I believe my favorite part is the day following the discovery of the body, when Lowry arrives to find the crime scene tape destroyed and Myrna moseying around the greenhouse like nothing ever happened. You know this happens in real life, but you never see it in fiction, except here. I also love the part when someone suggests the sheriff call for backup, and she notes that her deputy is out of town, and so exactly who is she supposed to call? Again, fictional cops always seem to have unlimited resources in even the most unlikely situations, and Kappes leaned hard on my funny bone. What a hoot.

A lot of this book doesn’t make much sense, but then it doesn’t have to. It’s a romp. However, if a couple of inconsistencies had been cleared up and a hot-stove issue hadn’t been grazed, it would be better still.

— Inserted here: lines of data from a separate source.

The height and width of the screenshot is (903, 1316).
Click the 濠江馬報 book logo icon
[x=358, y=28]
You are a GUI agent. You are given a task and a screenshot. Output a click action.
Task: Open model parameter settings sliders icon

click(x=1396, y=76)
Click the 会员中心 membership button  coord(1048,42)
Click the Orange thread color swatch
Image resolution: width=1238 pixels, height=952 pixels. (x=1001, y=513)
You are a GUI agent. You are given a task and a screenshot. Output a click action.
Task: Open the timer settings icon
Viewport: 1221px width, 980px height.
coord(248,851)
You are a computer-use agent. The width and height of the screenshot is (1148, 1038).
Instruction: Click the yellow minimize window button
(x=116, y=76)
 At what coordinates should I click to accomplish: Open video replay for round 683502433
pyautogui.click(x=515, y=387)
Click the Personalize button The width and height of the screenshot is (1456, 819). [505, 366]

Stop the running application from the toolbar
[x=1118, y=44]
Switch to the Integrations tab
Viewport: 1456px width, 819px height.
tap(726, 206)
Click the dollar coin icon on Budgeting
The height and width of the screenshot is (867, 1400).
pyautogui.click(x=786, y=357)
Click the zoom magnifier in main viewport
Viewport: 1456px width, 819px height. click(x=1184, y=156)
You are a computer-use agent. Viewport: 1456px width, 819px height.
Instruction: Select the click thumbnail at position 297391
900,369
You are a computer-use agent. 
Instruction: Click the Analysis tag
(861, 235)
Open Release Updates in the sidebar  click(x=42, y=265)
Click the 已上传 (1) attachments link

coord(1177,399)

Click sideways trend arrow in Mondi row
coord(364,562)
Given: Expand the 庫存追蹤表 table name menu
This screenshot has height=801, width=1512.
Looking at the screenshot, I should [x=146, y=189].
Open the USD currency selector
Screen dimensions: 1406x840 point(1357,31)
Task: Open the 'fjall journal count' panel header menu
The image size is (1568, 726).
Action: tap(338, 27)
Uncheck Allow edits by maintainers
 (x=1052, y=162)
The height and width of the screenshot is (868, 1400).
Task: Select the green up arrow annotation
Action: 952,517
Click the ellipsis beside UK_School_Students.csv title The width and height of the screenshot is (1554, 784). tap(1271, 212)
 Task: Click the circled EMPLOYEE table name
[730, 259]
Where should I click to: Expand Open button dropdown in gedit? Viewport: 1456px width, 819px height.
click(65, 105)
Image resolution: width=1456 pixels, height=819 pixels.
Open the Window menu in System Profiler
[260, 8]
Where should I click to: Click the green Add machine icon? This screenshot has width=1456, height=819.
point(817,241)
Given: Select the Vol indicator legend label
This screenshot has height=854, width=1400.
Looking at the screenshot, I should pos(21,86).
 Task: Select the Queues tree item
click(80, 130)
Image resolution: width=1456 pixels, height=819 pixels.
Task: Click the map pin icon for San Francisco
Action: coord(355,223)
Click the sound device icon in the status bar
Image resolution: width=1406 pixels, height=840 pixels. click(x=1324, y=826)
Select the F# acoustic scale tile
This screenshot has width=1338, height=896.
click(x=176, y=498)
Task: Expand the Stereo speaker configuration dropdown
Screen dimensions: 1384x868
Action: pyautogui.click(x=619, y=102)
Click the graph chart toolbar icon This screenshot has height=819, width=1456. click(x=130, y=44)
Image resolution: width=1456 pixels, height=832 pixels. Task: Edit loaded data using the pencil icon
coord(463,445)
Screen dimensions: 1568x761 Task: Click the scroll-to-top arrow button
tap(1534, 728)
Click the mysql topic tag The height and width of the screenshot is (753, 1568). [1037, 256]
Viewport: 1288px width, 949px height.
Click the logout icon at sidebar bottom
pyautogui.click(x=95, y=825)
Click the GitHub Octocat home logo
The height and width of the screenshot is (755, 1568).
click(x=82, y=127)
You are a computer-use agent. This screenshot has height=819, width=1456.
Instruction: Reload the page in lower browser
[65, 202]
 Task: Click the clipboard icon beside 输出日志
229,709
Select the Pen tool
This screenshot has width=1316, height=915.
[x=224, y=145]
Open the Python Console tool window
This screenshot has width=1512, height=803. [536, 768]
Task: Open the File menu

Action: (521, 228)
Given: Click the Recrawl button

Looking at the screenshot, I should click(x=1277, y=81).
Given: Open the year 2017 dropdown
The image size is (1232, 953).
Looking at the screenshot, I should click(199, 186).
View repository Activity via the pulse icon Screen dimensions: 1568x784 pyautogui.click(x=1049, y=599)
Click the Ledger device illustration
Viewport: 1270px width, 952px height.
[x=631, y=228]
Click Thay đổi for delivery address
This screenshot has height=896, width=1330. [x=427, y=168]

Would anyone kill for an okra recipe, for example?  (I was told as a child that okra tastes like a bowl of warm snot.) Because there’s so much camp in this very funny story, I can’t tell whether I should be suspicious of this as motive or not; in the real world I don’t see it, but in this story, I feel as if anything goes.  And while I love the feminist spirit in the sheriff’s assertion that she doesn’t cook anything, period, later she goes to try out the secret recipe and I find myself wondering how she knows how to glaze a cast iron pan. This woman doesn’t even know how to boil water, and yet a fairly obvious cooking skill that nobody puts into a recipe seems to present no problem at all.

But these are just li’l thangs.

Despite the occasional feminist overtones, there are some tired devices and stereotypes that are harder to disregard. Why does half the story obsess with her crush on her deputy? It’s kept light, but the notion that a woman is nothing without a man, while not openly asserted, seems to float in the air. I would have liked to see more women, especially older women, depicted in a positive light. It seems as if every story that features a heroic young woman has to also feature an impossible mother, and so I moaned when she introduced her momma. And there’s the “cat fight”, which while there’s no denying that the narrative is straight-up hilarious, is also a stereotype that suggests women can’t get along once you put us in a room together.

The thing that knocked a star off what would have been a four star review is the place where her Poppa’s ghost notes that when he saw Deputy Finn carry Kenni’s drunken, unconscious body to her bedroom and put her in her bed, he had feared the deputy was about to “take advantage” of her.  The word is rape, and it’s never funny. The deputy didn’t, but the suggestion, accompanied by the euphemism, left an after-taste in my mouth that I couldn’t quite get rid of.

If you can get past these brief but clear obstacles, you will get a lot of laughs out of the main thread here. Kappes has a raucous sense of humor, and I had immersed myself in too many dark stories. I was ready for a good laugh, and this title provided several.  But unless your pockets are deep or your interest great, I recommend you get this one cheaply when you can, or at your local library if available.